A social reformer, Wulfstan struggled to bridge the gap between the old and new regimes, and to alleviate the suffering of the poor. He was a strong opponent of the slave trade, and together with Lanfranc, was mainly responsible for ending the trade from Bristol.

After the Norman conquest of England, Wulfstan was the only English-born bishop to retain his diocese for any significant time after the Conquest (all others had been replaced or succeeded by Normans by 1075).  William noted that pastoral care of his diocese was Wulfstan's principal interest.

In 1072 Wulfstan signed the Accord of Winchester. In 1075, Wulfstan and the Worcestershire fyrd militia countered the Revolt of the Earls, when various magnates attempted a rebellion against William the Conqueror.

Wulfstan founded the Great Malvern Priory, and undertook much large-scale rebuilding work, including Worcester Cathedral, Hereford Cathedral, Tewkesbury Abbey, and many other churches in the Worcester, Hereford and Gloucester areas. After the Norman Conquest, he claimed that the Oswaldslow, a "triple hundred" administered by the bishops of Worcester, was free of interference by the local sheriff.  This right to exclude the sheriff was recorded in the Domesday Book in 1086.  Wulfstan also administered the diocese of Lichfield when it was vacant between 1071 and 1072.

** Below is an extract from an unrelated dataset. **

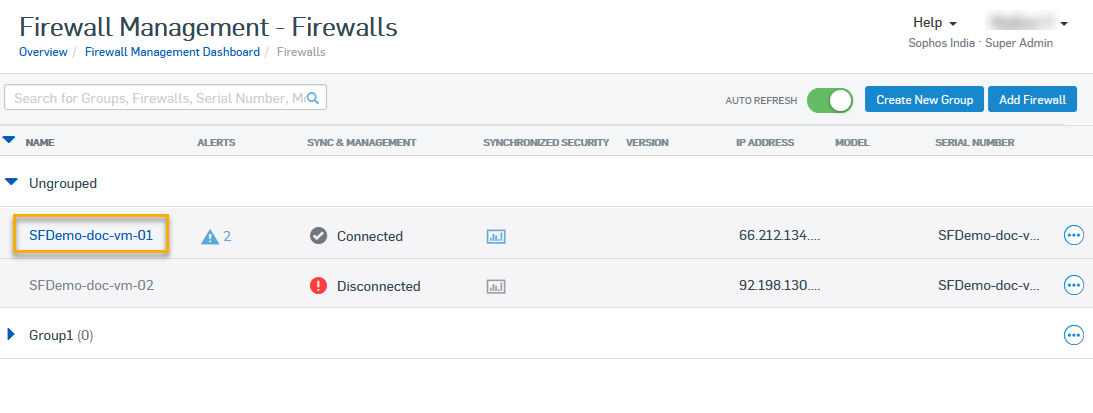Click Connected checkmark status icon
1093x413 pixels.
click(318, 236)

As bishop, he often assisted the archbishops of York with consecrations, as they had few suffragan bishops. In 1073 Wulfstan helped Thomas of Bayeux consecrate Radulf as Bishop of Orkney, and in 1081 helped consecrate William de St-Calais as Bishop of Durham.

Wulfstan was responsible for the compilation by Hemming of the second cartulary of Worcester. He was close friends with Robert Losinga, the Bishop of Hereford, who was well known as a mathematician and astronomer.

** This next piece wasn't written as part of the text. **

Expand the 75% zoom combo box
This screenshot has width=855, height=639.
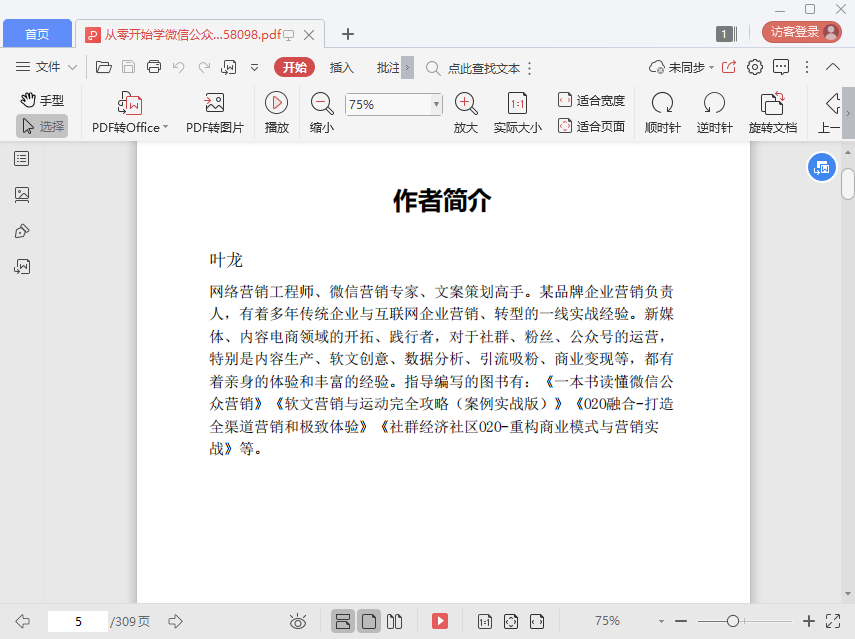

Wulfstan died 20 January 1095 after a protracted illness, the last surviving pre-Conquest bishop. After his death, an altar was dedicated to him in Great Malvern Priory, next to those of Thomas Cantilupe and King Edward the Confessor.

Legacy
At Easter of 1158, Henry II and his wife Eleanor of Aquitaine visited Worcester Cathedral and placed their crowns on the shrine of Wulfstan, vowing not to wear them again. Their son King John is buried at Worcester Cathedral.

Soon after Wulfstan's death, a hagiography, or saint's life, was written about him in English by his former chancellor Colman.  It was translated into Latin by the medieval chronicler and historian William of Malmesbury.  Wulfstan was canonized on 14 May 1203 by Pope Innocent III. One of the miracles attributed to Wulfstan was the curing of King Harold's daughter. The recently founded Victorine priory in Celbridge, Ireland (paid for by Adam de Hereford) was named St. Wolstan's Priory in his honour.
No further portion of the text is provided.